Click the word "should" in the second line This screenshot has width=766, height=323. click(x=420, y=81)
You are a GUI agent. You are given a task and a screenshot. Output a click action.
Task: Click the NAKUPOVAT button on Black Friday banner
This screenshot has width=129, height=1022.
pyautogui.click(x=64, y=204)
##############################
_Goal of the exercise:_ What are the lines from the one with "Task: Click the" through the last line of the records above? Quote them exactly and add nothing.

_Output of the task:_
Task: Click the NAKUPOVAT button on Black Friday banner
This screenshot has width=129, height=1022.
pyautogui.click(x=64, y=204)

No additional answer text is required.